As the red bars in Graph 1 show, measures of inflation expectations, which rose concerningly at the start of the inflation outbreak, began to fall shortly after central banks started to raise rates.

Simulations by some of my BIS colleagues, shown in Graph 2, illustrate that, if central banks had not tightened policy, inflation would have stayed high, even as the pandemic-related supply shocks faded4. Through their actions, central banks showed their firm commitment to achieving their mandates.

Based on simulations from a medium-scale macroeconomic model of the United States.

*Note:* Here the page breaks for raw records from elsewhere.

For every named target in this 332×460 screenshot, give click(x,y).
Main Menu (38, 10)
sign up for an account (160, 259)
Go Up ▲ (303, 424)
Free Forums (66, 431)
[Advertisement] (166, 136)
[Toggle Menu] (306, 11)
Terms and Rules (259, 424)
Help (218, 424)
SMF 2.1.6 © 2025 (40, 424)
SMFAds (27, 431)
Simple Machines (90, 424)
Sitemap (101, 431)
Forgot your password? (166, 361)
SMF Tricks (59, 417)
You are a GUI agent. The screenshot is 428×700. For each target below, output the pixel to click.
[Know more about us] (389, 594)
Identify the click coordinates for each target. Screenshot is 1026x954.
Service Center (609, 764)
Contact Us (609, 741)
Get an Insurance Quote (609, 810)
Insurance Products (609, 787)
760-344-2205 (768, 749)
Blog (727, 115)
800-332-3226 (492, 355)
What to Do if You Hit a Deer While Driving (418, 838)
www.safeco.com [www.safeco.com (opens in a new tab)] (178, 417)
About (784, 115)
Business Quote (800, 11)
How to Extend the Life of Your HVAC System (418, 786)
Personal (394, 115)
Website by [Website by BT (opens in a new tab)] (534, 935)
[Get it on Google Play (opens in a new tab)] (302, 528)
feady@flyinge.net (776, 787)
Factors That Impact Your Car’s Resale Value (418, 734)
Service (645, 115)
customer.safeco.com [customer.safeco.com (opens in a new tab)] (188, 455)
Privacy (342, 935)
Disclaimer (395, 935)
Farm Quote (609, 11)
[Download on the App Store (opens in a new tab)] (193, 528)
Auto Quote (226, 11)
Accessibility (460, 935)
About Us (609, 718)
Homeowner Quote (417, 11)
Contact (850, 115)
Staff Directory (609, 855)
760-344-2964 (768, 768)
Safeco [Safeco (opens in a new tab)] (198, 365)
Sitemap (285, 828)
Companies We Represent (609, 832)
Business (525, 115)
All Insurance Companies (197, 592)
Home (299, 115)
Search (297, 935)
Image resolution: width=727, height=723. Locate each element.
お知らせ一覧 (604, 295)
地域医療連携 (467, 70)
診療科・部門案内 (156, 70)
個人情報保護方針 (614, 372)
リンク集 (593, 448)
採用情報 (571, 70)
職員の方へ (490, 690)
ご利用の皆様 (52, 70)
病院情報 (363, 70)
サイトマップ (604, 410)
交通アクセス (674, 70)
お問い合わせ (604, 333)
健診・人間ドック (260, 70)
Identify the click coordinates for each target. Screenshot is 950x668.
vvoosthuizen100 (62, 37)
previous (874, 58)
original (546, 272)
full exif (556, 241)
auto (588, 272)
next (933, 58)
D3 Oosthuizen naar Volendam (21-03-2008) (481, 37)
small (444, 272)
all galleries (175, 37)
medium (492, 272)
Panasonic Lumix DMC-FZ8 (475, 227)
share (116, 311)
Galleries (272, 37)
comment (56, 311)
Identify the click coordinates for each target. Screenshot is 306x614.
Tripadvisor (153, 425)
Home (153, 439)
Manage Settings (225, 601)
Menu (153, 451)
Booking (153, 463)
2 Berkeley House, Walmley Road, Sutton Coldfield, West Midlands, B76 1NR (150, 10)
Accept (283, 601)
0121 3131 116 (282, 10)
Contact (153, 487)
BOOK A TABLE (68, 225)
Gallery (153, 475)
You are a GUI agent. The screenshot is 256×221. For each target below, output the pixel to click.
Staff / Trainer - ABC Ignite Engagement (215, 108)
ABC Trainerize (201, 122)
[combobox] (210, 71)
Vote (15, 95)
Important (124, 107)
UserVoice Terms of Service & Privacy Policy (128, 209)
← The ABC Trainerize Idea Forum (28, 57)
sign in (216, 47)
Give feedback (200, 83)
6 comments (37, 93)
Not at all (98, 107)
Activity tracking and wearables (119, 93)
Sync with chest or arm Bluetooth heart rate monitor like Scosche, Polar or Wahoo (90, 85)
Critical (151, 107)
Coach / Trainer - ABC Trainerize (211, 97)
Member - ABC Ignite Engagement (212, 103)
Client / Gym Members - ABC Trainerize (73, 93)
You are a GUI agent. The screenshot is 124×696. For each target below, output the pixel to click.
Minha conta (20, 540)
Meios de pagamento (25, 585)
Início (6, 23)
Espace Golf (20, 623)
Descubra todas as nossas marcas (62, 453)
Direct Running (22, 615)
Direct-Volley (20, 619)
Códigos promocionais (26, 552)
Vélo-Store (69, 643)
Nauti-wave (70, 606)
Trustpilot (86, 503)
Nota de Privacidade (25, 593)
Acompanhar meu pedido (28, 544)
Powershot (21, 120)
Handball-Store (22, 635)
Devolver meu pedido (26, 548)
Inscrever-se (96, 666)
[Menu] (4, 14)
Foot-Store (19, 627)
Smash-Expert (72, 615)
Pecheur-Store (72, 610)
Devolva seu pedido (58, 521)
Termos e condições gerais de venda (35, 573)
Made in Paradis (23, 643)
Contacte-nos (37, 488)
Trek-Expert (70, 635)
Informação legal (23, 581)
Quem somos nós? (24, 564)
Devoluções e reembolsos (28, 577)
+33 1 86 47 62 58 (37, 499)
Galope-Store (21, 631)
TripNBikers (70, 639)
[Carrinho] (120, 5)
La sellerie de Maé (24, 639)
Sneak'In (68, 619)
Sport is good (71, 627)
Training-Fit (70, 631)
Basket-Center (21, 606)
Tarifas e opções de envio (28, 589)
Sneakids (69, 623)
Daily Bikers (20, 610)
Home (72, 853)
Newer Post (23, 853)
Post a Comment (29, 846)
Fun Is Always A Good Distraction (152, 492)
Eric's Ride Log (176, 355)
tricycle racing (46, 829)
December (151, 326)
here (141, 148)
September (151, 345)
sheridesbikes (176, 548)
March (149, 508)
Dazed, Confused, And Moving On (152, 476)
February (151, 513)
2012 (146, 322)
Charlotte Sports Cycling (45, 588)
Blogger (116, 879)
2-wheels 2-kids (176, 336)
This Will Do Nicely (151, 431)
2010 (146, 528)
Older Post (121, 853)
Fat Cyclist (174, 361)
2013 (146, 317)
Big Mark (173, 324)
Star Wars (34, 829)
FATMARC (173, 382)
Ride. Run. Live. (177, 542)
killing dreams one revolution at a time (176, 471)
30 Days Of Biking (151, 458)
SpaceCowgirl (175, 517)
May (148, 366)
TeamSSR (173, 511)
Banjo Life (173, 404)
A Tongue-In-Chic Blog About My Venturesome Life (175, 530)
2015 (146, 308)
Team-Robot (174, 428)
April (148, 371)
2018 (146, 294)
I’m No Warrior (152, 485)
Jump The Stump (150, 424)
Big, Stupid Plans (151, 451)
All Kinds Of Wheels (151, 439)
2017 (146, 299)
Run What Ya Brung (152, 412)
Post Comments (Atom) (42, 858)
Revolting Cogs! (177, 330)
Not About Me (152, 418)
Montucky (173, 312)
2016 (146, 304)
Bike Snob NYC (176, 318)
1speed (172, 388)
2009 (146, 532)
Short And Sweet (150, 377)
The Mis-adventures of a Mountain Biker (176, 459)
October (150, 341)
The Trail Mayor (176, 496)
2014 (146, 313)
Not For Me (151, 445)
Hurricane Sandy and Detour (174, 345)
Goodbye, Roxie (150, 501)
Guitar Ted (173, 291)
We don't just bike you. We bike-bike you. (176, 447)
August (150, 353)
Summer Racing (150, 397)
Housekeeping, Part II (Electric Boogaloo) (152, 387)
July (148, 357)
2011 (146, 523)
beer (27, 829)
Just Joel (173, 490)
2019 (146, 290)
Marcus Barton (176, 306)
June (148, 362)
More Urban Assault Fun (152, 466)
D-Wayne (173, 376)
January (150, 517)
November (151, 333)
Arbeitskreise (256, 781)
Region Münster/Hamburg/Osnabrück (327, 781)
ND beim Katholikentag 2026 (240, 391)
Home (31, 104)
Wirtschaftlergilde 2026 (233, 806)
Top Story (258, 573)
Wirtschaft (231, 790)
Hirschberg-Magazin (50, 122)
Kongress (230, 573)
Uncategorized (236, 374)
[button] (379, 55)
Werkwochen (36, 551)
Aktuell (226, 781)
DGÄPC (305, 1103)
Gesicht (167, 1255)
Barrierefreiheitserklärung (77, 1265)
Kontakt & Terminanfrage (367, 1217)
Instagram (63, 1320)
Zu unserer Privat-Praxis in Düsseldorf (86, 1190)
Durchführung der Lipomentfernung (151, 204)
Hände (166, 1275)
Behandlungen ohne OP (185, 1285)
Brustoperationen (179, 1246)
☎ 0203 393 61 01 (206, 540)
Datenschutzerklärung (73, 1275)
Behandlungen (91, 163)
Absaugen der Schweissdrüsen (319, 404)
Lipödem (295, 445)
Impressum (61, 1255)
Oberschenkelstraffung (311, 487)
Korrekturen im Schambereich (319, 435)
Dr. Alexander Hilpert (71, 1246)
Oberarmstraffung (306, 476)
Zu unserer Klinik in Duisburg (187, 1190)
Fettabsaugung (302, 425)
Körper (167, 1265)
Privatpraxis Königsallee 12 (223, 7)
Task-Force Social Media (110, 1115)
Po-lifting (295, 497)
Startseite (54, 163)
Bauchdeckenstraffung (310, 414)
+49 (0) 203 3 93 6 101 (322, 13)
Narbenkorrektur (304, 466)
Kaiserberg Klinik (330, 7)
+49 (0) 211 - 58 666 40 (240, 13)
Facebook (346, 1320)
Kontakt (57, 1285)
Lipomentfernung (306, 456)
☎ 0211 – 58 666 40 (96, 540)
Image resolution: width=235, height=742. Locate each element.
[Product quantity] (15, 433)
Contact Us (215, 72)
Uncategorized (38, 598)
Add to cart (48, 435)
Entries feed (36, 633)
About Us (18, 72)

Sources: Federal Reserve Bank of St Louis, FRED; BIS.

Lower inflation has come at a remarkably small cost to the real economy. To be sure, global growth has slowed. Here in Europe, we narrowly avoided a recession last year. But labour market conditions remain firm and, at a global level, the growth slowdown is shallow. Against a backdrop of the largest and most synchronised monetary policy tightening in decades, this is an impressive achievement.

A strong recovery in aggregate supply was an important contributor. It helped support output while lowering inflation. Without the supply recovery, disinflation would have been harder. But we should not forget that, without tighter monetary policy, there would have been no disinflation.

A soft landing is not guaranteed, however. Central banks’ job is not done. While inflation is lower, it is still above central banks’ targets. And there will surely be more bumps in the road. The medium-run risks to inflation – such as deglobalisation, economic fragmentation, adverse demographic trends and the need to fight climate change – reinforce the need for central banks to stay the course. It is only in this way that the public’s trust in money can be preserved.

The events of the past decades presented policymakers with frequent and intense challenges. Facing extraordinary strains, policymakers strived to preserve the value of money, and keep their economies and the financial system functioning. These challenges showed the importance of the public’s trust in policymakers, which allowed for decisive action. And policies worked better when they were each part of a coherent whole.

As Goethe wrote in Faust: “Es irrt der Mensch, solang er strebt” – man errs as long as he strives. Policymakers did not get everything right. Nonetheless, their attempts to make good choices were noticed by society.

If the events of the 21st century so far are a guide, we should not expect plain sailing in the coming decades. Building resilience will require policymakers to apply an appropriate policy mix and communicate it effectively. Monetary policy will need to prioritise the inflation fight, until it is decisively won and price stability is restored.

Financial stability policy needs to ensure a resilient banking sector and address remaining regulatory gaps. Fiscal policy will need to rationalise expenditure while making room for vital investments in our future. But these policies are unlikely to be sufficient even if applied jointly.

Ultimately, to improve economic resilience and enhance sustainable growth, governments must rediscover the appetite for structural reforms that has been absent for far too long.

I would like to leave you with this last thought. Part of preserving trust is to know the limits of what policies can deliver. Expecting policymakers to deploy extraordinary macroeconomic policies to respond to every challenge is a sure way to erode the public trust.

Building resilient and robust economies and financial systems is the best way to ensure that policies remain effective, so that they can be deployed when they are needed the most.


1. R Dornbusch and S Fischer, “International financial crises”, CESifo Working Paper, no 926, 2003.

2. See A Carstens, “Investing in banking supervision”, speech at the European Banking Federation’s International Banking Summit, Brussels, 1 June 2023.

3. See J Nagel, “Fiscal policy challenges in a high inflation environment”, speech at the Forum Finanzpolitik und Steuerrecht, Baden-Baden, 10 November 2023.

4. See P Amatyakul, F De Fiore, M Lombardi, B Mojon and D Rees, “The contribution of monetary policy to disinflation”, BIS Bulletin, no 82, December 2023.

This article is based on a lecture by delivered at the Center for Financial Studies and the House of Finance at Goethe University, Frankfurt, 18 March 2024.